Springfield, Illinois
December 15, 1860
The outgoing president, James Buchanan, had delivered his lukewarm message of unity to the country. South Carolina wasn’t swayed; she continued her efforts to secede. The incoming president, Abraham Lincoln, had the opportunity to send to the country his own statement. Perhaps he still could save the Union without a war.
John A. Gilmer held out hope for this; Lincoln could show his opponents—even by simply sending Gilmer a letter—that he would not be the president they had feared. Gilmer wrote to Lincoln as such, but the response he received quashed this notion. “I am greatly disinclined to write a letter on the subject embraced in yours; and I would not do so, even privately as I do, were it not that I fear you might misconstrue my silence,” Lincoln wrote.

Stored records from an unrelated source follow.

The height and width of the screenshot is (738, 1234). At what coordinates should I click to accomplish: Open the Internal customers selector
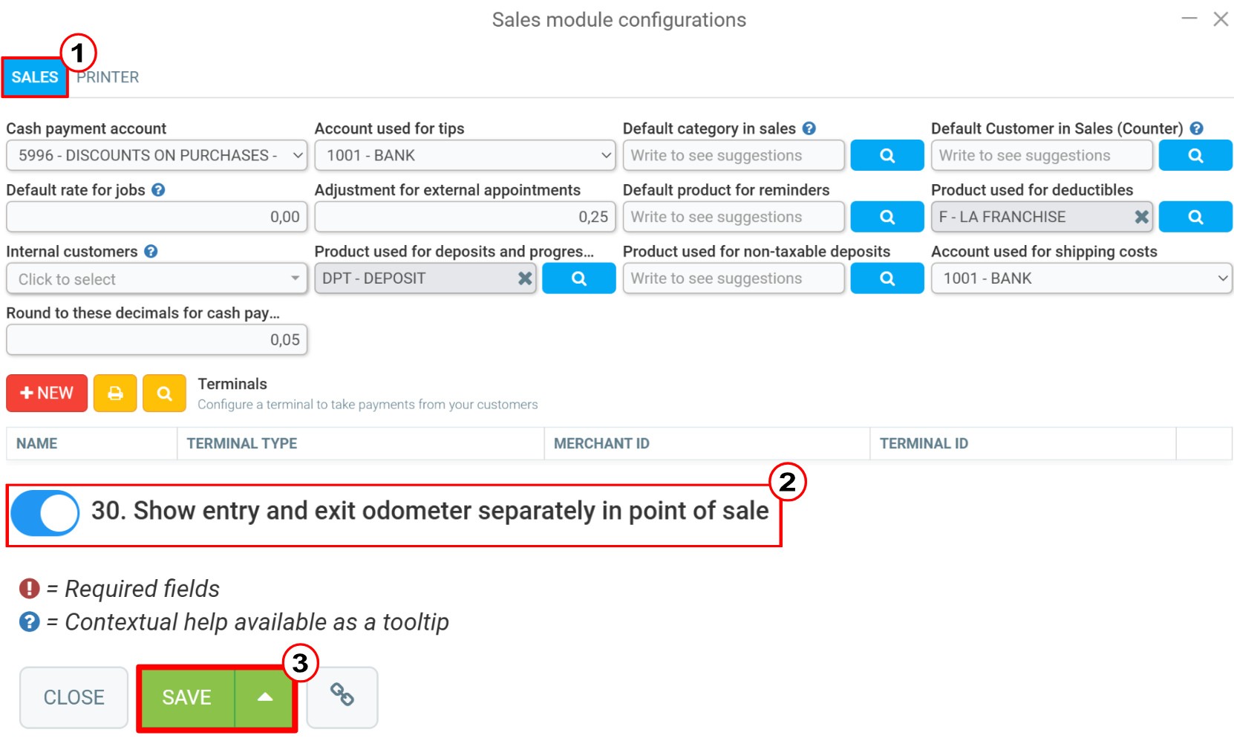pos(157,279)
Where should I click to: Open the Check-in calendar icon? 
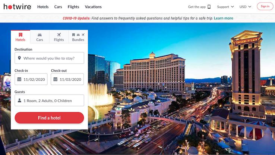(19, 79)
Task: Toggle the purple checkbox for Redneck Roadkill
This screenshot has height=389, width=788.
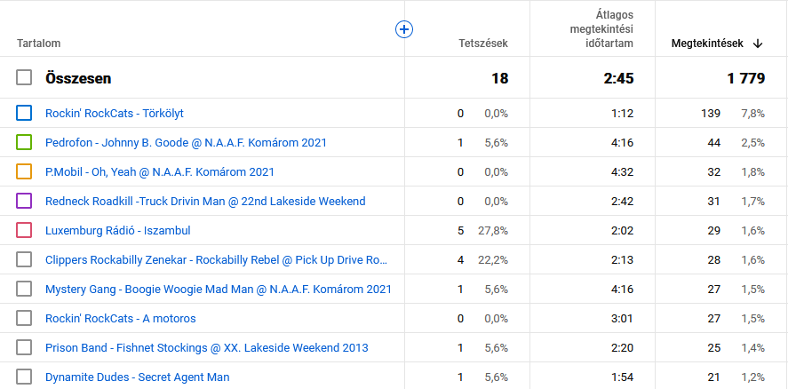Action: [24, 201]
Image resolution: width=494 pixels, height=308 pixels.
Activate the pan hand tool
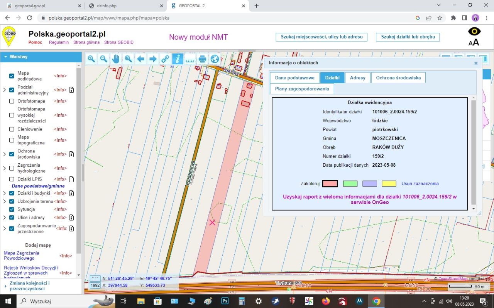click(x=116, y=59)
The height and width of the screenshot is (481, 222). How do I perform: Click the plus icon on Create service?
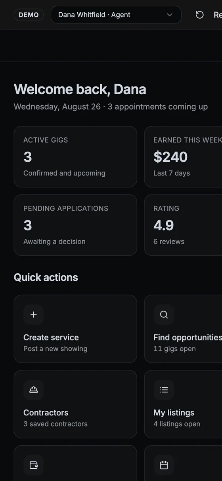pyautogui.click(x=34, y=315)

After the election—after winning the election—how could anyone ask Lincoln to discount himself and to renounce his own party, while in the ascendancy? Lincoln asked: “Is it desired that I shall shift the ground upon which I have been elected?” And he answered his own question: “I can not do it.”

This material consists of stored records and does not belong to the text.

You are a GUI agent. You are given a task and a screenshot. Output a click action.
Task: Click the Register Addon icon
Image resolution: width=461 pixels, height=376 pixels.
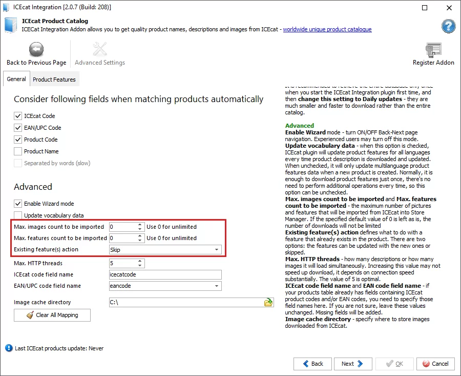click(433, 49)

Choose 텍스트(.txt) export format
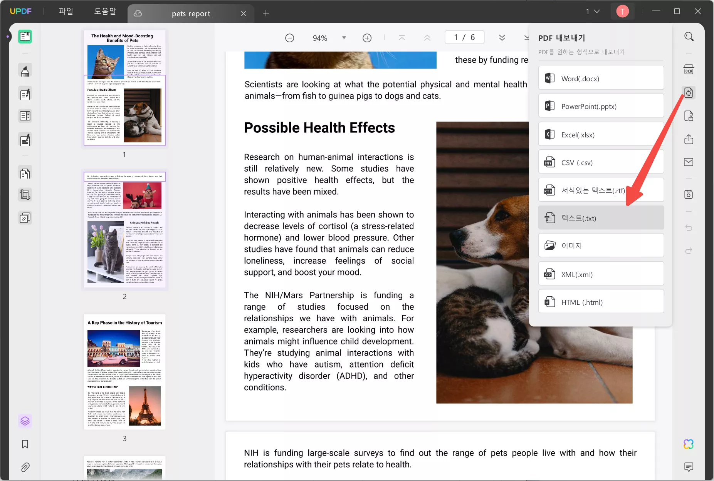(x=601, y=218)
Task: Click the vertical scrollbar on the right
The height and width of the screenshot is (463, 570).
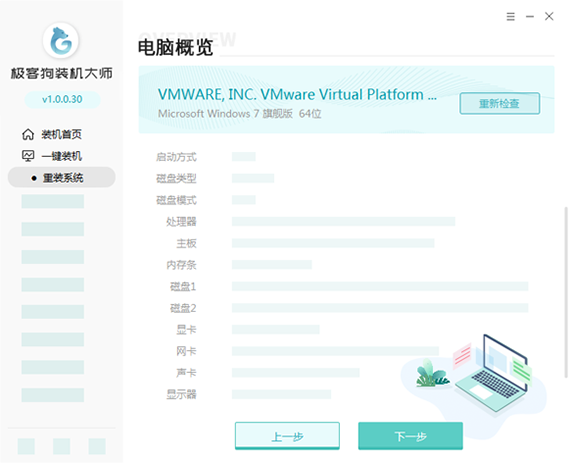Action: click(566, 293)
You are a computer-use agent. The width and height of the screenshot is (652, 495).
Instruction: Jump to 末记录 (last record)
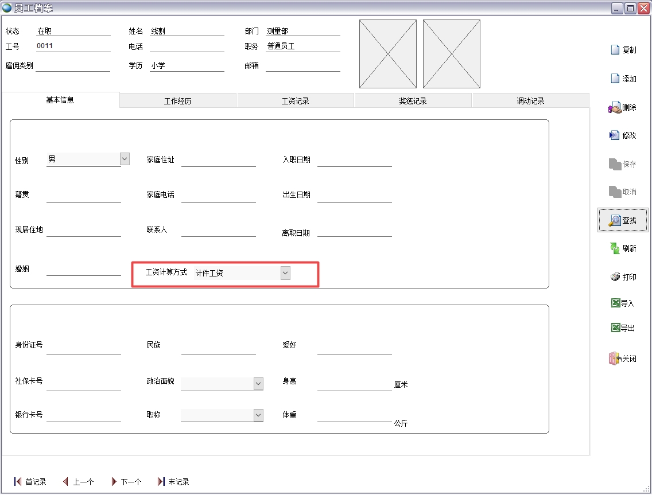173,482
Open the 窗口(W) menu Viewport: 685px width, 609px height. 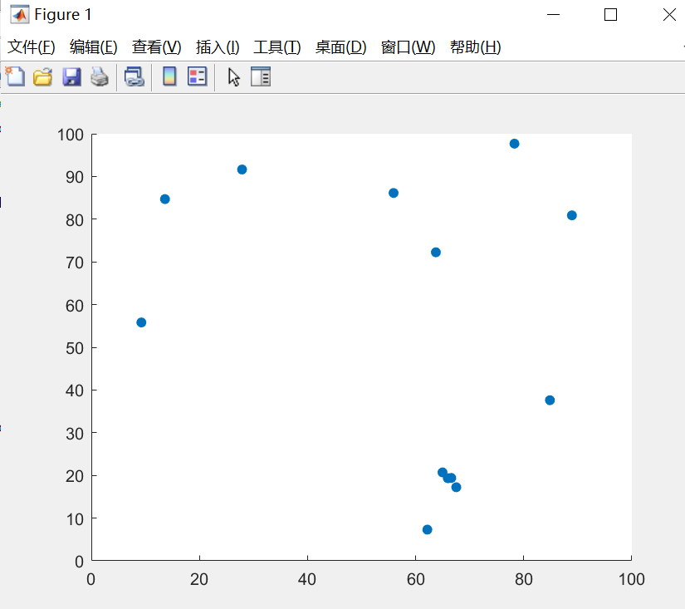tap(409, 47)
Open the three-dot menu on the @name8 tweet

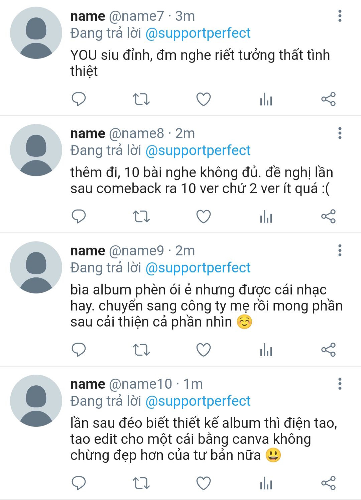[x=340, y=133]
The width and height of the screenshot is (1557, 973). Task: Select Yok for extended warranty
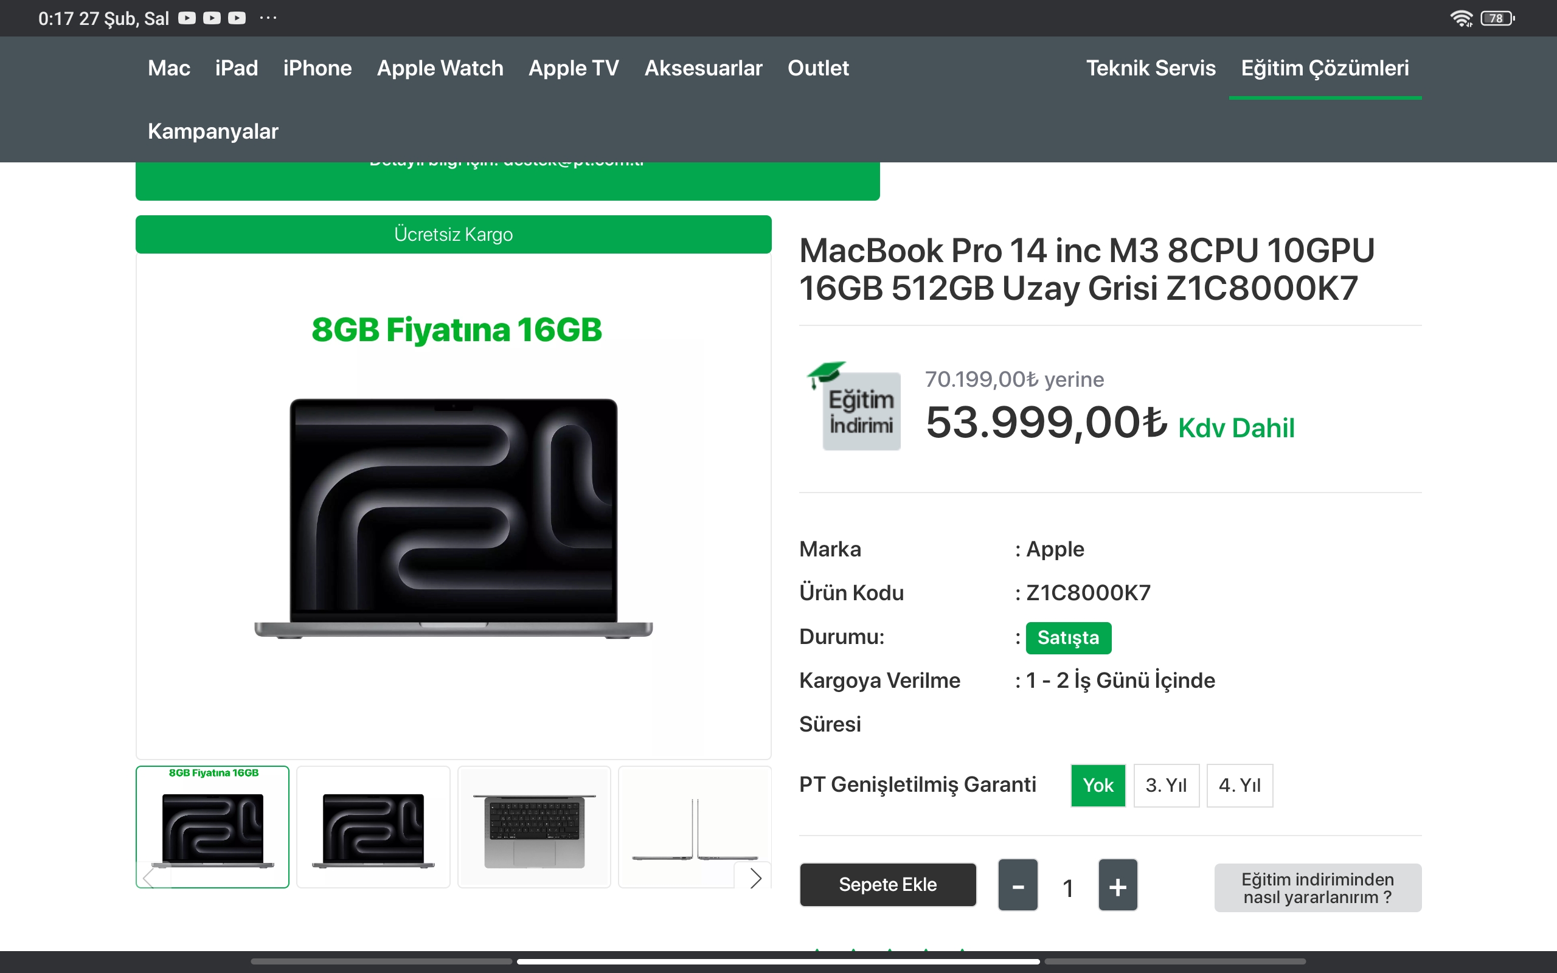tap(1098, 785)
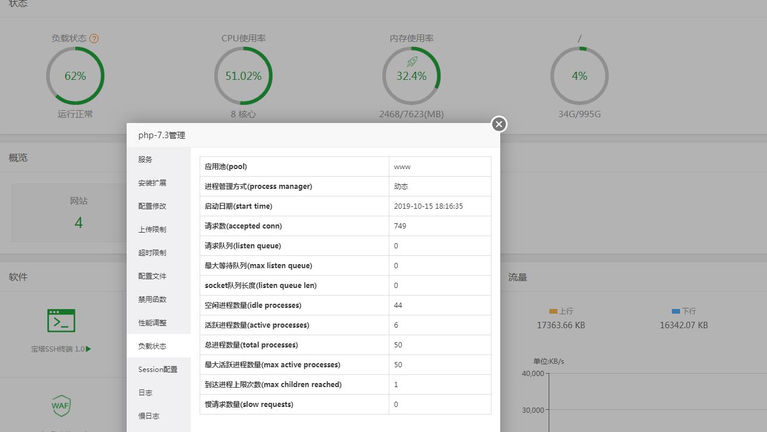The width and height of the screenshot is (767, 432).
Task: Click the disk usage 4% gauge
Action: click(580, 76)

“It would make me appear as if I repented for the crime of having been elected, and was anxious to apologize and beg forgiveness,” Lincoln wrote. And if anyone had any doubts about what specifically Lincoln could or couldn’t do, he hinted that those doubters need only remember that Congress was positioned to serve as a gatekeeper. He wrote, “I have no thought of recommending the abolition of slavery in the District of Columbia, nor the slave trade among the slave states, even on the conditions indicated; and if I were to make such recommendation, it is quite clear Congress would not follow it.”

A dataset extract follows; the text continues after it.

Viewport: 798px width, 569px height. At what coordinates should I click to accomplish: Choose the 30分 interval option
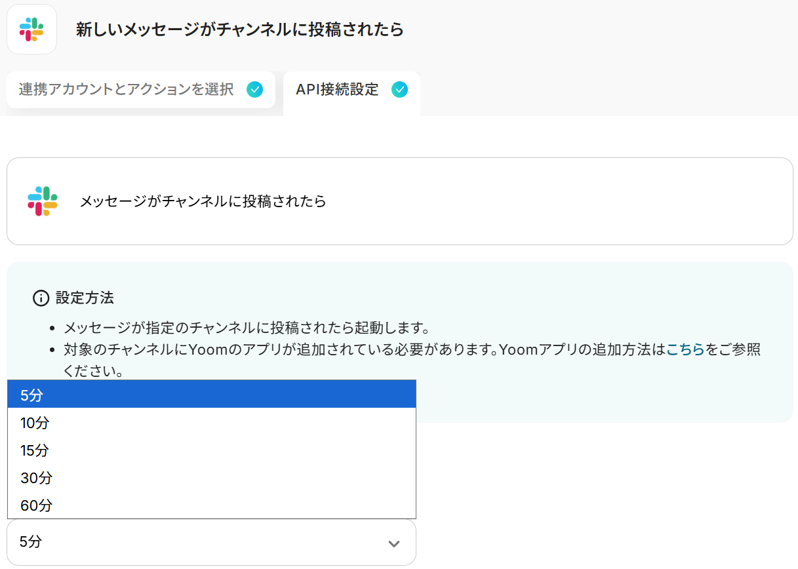click(x=211, y=478)
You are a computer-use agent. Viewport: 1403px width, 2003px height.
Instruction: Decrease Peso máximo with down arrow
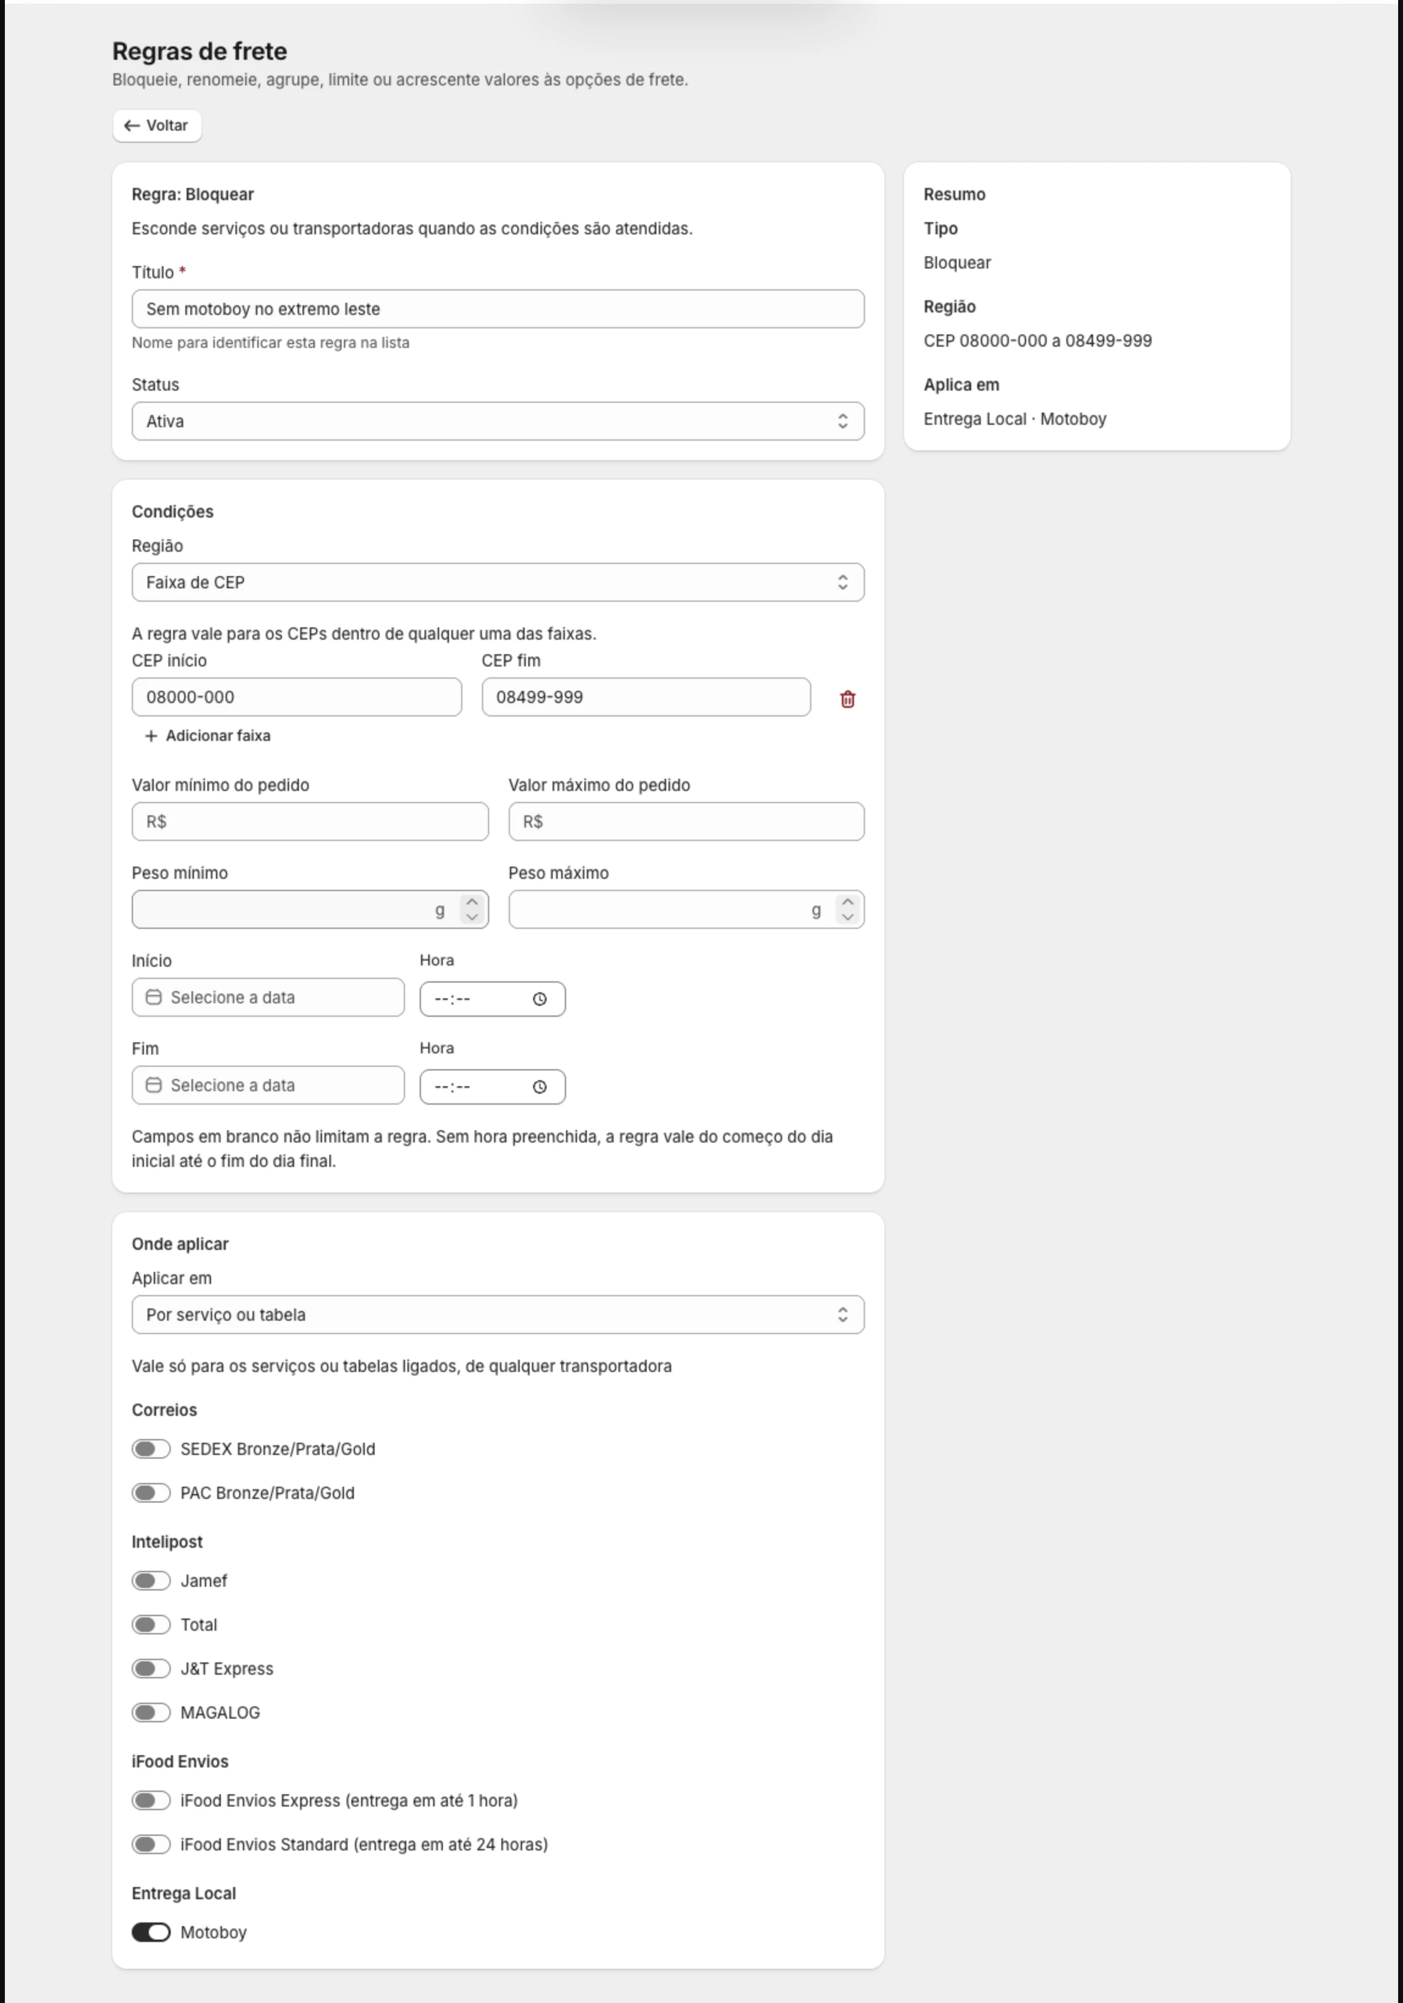click(848, 918)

And as to those controversial personal liberty laws that northern states had passed—galvanizing support from their residents and antagonizing the southern states—, Lincoln wrote that he had not read one and knew “very little of them.” He would be glad to see them repealed if they violated the Constitution, but, he wrote, “I could hardly be justified, as a citizen of Illinois, or as President of the United States, to recommend the repeal of a statute of Vermont, or South Carolina.”
With that, there would be no backing down from his position but, instead, it was a closer look at the incoming president: Lincoln—here, as ever—would exercise his judgment prudently, with the deliberation and introspection due to the high office he was preparing to take.